Capoeta sevangi

Scientific classification
- Domain: Eukaryota
- Kingdom: Animalia
- Phylum: Chordata
- Class: Actinopterygii
- Order: Cypriniformes
- Family: Cyprinidae
- Subfamily: Barbinae
- Genus: Capoeta
- Species: C. sevangi
- Binomial name: Capoeta sevangi (De Filippi, 1865)
- Synonyms: Capoeta capoeta sevangi; Varicorhinus capoeta sevangi;

= Capoeta sevangi =

- Authority: (De Filippi, 1865)
- Synonyms: Capoeta capoeta sevangi, Varicorhinus capoeta sevangi

Species of fish

Capoeta sevangi is a cyprinid fish endemic to Lake Sevan in Armenia.
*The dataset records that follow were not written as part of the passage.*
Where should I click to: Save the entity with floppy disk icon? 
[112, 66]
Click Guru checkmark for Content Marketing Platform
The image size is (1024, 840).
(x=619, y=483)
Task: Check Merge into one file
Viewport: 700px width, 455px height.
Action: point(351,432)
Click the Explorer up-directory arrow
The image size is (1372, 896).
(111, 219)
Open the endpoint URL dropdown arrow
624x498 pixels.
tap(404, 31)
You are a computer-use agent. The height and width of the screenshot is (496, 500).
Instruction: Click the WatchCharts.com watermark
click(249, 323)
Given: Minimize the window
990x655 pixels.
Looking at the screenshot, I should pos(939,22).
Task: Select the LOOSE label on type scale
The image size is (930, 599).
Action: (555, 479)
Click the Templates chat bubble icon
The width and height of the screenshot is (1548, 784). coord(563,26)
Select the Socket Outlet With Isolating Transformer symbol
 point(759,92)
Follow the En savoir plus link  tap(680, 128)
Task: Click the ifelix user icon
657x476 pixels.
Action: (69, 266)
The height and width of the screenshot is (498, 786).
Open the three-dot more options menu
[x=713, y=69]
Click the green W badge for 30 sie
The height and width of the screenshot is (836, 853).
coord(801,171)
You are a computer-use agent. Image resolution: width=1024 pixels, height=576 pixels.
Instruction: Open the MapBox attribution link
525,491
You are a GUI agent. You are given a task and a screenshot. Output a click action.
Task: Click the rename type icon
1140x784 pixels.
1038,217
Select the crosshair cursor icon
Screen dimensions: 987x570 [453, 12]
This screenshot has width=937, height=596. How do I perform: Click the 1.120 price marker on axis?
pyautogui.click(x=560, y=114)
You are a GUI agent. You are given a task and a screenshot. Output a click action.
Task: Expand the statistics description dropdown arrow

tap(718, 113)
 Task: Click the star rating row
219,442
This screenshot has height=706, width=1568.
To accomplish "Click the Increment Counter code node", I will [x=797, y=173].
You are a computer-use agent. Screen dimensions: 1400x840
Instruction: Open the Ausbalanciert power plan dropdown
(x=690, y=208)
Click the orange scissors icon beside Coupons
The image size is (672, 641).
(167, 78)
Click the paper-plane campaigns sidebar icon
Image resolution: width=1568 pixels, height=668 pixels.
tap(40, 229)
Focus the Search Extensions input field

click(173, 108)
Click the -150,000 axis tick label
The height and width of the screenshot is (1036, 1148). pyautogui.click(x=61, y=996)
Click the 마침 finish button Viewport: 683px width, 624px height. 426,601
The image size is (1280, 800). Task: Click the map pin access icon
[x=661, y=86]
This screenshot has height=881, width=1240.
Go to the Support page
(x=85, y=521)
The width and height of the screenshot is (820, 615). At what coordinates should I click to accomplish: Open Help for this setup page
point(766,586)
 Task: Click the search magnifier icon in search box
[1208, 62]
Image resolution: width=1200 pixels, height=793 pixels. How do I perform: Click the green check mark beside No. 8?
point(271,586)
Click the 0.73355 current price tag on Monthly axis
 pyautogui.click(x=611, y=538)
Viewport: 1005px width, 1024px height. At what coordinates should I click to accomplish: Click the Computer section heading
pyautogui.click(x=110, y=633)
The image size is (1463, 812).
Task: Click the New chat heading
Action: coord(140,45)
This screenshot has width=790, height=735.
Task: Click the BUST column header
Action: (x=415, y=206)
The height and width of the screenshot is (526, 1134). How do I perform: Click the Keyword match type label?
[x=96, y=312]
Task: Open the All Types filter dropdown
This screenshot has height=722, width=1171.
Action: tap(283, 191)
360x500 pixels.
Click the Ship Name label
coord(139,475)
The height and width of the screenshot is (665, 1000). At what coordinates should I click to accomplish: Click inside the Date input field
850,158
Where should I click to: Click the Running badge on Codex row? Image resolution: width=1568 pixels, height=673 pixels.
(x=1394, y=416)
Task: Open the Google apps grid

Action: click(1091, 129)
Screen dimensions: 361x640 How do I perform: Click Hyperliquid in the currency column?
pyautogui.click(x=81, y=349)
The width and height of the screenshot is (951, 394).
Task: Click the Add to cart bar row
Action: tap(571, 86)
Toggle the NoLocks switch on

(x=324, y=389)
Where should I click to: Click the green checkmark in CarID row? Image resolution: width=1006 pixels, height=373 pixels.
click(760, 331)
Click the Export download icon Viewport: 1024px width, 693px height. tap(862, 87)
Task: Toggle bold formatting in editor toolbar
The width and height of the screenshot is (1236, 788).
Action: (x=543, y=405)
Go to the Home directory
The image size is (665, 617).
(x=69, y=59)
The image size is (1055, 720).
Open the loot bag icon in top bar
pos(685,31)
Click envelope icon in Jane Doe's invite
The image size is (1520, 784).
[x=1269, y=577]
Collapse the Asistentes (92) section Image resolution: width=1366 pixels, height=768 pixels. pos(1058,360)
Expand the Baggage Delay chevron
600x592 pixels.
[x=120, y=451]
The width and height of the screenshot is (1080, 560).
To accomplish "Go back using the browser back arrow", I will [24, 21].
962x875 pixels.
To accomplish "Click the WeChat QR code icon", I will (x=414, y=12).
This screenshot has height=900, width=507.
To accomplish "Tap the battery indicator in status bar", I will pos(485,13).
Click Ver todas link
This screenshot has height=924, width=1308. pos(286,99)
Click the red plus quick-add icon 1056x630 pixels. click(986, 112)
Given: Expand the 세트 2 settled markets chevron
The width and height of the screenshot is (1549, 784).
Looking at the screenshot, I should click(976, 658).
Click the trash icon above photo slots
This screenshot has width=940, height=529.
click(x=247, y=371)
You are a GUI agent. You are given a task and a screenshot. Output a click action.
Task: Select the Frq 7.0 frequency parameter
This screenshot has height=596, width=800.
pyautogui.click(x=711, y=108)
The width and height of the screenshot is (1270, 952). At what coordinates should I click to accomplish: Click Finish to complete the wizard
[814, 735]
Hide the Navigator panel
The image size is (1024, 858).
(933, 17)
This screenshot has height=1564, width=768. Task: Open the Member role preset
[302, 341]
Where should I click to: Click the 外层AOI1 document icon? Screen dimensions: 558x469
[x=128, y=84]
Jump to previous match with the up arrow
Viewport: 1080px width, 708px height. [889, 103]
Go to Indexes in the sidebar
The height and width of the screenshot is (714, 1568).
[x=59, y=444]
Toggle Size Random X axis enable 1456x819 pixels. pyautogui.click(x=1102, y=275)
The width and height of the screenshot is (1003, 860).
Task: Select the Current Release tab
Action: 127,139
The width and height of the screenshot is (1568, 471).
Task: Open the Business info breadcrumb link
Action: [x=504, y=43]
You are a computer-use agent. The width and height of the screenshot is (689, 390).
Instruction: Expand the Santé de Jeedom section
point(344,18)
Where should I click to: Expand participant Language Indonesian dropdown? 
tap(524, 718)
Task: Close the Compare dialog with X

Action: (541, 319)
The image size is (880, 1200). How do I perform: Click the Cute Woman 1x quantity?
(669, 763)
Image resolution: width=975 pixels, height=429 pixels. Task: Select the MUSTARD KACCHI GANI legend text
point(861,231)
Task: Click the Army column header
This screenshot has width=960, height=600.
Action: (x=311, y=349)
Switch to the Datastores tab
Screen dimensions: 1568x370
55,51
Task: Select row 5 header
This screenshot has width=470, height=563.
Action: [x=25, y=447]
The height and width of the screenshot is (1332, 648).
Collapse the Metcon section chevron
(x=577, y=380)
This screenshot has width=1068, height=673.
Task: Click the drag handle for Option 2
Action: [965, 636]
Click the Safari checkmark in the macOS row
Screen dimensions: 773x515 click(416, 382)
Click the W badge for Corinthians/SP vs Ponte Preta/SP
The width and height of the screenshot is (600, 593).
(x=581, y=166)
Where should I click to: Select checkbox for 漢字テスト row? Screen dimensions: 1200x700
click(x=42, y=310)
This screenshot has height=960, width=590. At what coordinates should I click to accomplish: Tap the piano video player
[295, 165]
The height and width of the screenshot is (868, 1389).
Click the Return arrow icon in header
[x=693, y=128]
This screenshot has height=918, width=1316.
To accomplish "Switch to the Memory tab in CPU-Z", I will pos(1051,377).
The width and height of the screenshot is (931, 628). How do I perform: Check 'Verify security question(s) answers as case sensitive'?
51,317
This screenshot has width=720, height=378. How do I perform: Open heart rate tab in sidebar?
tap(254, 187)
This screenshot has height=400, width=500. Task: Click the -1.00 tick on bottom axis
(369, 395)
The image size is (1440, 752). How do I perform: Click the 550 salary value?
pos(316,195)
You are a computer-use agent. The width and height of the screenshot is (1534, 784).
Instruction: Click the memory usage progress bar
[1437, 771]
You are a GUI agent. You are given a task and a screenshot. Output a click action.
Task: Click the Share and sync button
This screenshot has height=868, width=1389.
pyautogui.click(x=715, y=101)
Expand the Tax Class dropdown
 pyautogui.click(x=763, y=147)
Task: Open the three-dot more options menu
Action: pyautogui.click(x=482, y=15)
Some taxonomic authorities classify it as a subspecies of Capoeta capoeta.

It previously dominated in the fish landings, along with the Sevan trout. Annual harvest could be 300-500 tonnes.

Males reach maturity at 2–3 years and females in 5–7 years in females. They spawn in the lake in June–July, but there are also populations in the major rivers draining to the lake. The fish feed on detritus and as adults also on aquatic vegetation.

Since 1936, with the gradual deterioration of reproduction conditions due to the permanent exposure of many spawning grounds, and with many spawning grounds in rivers lost, khramulya stocks in Sevan have gradually declined, then sharply decreased.